Indonesia orders militant Bashir to serve 15 years

Published
By AFP

Indonesia's top court on Monday upheld a 15-year jail term against Islamist militant Abu Bakar Bashir for terrorist acts, reversing an earlier decision to slash the sentence to nine years.

Bashir is regarded as a spiritual leader of militant Islam in Indonesia and is an outspoken supporter of Al-Qaeda-style jihad, but the 73-year-old has always denied being a terrorist.

In June last year a lower court sentenced him to 15 years in jail, but upon appeal the High Court slashed it to nine, citing lack of evidence and old age.

"Abu Bakar Bashir is proven to be guilty officially and convincingly of committing terrorist acts," the Supreme Court said in its ruling, which is final.

Bashir, who is behind bars, was the alleged founder and chief ideologue of the Jemaah Islamiyah (JI) group, responsible for a string of attacks including the 2002 Bali bombings that killed 202 people, most of them foreign tourists.

When given the 15-year jail sentence last year, true to form Bashir rejected the verdict, demonstrating to his fanatical supporters that he believes the rule of law as enshrined in the country's secular, democratic constitution does not apply to him.

"This is haram (forbidden in Islam). I reject this because it is cruel and disregards Islamic sharia. This ruling is by the friends of the devil and it is haram for me to accept it," he told the judge.

Andi Widjajanto, an analyst at the University of Indonesia, said that Islamic militants were still active in Indonesia, despite the arrest of Bashir and others.

"Nothing much has changed.
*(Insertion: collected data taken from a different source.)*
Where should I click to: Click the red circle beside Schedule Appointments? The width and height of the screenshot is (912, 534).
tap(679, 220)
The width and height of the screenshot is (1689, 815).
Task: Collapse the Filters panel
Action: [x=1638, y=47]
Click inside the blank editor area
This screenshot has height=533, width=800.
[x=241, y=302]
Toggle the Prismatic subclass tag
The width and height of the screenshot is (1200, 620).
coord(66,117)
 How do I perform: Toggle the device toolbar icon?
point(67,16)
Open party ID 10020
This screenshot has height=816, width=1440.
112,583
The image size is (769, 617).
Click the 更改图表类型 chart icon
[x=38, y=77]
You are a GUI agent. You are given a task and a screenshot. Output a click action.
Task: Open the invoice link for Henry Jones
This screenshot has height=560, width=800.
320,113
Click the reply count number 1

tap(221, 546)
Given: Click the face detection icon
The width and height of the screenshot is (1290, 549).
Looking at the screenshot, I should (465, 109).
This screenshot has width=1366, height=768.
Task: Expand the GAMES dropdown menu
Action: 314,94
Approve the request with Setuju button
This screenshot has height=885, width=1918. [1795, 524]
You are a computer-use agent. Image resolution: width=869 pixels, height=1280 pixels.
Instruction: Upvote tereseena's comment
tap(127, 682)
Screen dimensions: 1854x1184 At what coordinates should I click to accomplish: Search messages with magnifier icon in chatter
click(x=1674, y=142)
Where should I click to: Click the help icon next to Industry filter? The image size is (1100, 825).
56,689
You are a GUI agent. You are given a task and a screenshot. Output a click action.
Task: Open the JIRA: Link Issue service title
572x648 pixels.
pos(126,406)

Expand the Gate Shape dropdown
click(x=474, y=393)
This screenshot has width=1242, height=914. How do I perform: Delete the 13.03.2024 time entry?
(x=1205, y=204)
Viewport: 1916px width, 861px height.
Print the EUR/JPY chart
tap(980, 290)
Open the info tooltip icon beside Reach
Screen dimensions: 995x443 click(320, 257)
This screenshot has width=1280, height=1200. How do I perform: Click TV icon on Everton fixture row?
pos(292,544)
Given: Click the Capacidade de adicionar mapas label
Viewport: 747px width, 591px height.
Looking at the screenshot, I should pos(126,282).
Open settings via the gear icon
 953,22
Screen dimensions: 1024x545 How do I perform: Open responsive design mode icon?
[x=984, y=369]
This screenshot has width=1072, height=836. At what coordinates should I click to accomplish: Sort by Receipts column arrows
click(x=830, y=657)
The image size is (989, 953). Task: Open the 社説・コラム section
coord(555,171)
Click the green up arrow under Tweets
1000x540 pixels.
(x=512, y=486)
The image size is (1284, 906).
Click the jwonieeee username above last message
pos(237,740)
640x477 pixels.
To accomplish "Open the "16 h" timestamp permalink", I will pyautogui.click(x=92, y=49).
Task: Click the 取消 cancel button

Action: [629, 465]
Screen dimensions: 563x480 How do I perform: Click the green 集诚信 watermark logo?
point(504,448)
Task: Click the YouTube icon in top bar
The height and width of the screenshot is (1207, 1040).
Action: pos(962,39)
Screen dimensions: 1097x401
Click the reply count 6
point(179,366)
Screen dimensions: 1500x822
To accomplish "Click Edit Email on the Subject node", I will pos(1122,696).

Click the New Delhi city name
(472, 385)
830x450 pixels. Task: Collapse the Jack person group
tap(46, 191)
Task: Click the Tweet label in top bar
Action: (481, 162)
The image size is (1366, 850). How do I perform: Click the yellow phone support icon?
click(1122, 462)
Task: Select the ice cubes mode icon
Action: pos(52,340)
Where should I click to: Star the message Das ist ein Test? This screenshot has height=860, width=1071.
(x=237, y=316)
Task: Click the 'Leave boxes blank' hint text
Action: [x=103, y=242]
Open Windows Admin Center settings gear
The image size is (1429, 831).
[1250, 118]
They have just changed their tactics," he said.


Umar Patek, a JI member who was arrested in the same Pakistani town where US commandos later killed Osama bin Laden and who is accused of making the bombs for the 2002 Bali attacks, is also on trial on terrorism charges.

But Farihin, another JI member who like many Indonesians goes by a single name and who has done two jail stints for Islamic militancy, told AFP that group leaders had gone underground since the Bali attacks.

"They are still there, and we are also ready for any orders at any time," he said.

Critics say Indonesia's justice system is unable to competently and fairly deal with terror charges.

"Indonesia's legal system is the weakest link in the effort to curb terrorism," political analyst Noor Huda Ismail said.

"All judges do not yet know how to conduct a terrorism trial. Because they are not specialised in terrorism they do not comprehend it is crucial to understand the exact role of every terrorist suspect under trial."

The United States last week officially labelled the Jemaah Anshorut Tauhid (JAT), founded by Bashir in 2008, a foreign terrorist organisation, linking it to several attacks in Indonesia.

The State Department accuses JAT of being behind a church bombing in Java last September, deadly attacks on Indonesian policemen and bank robberies aimed at raising money for weapons and bomb materials.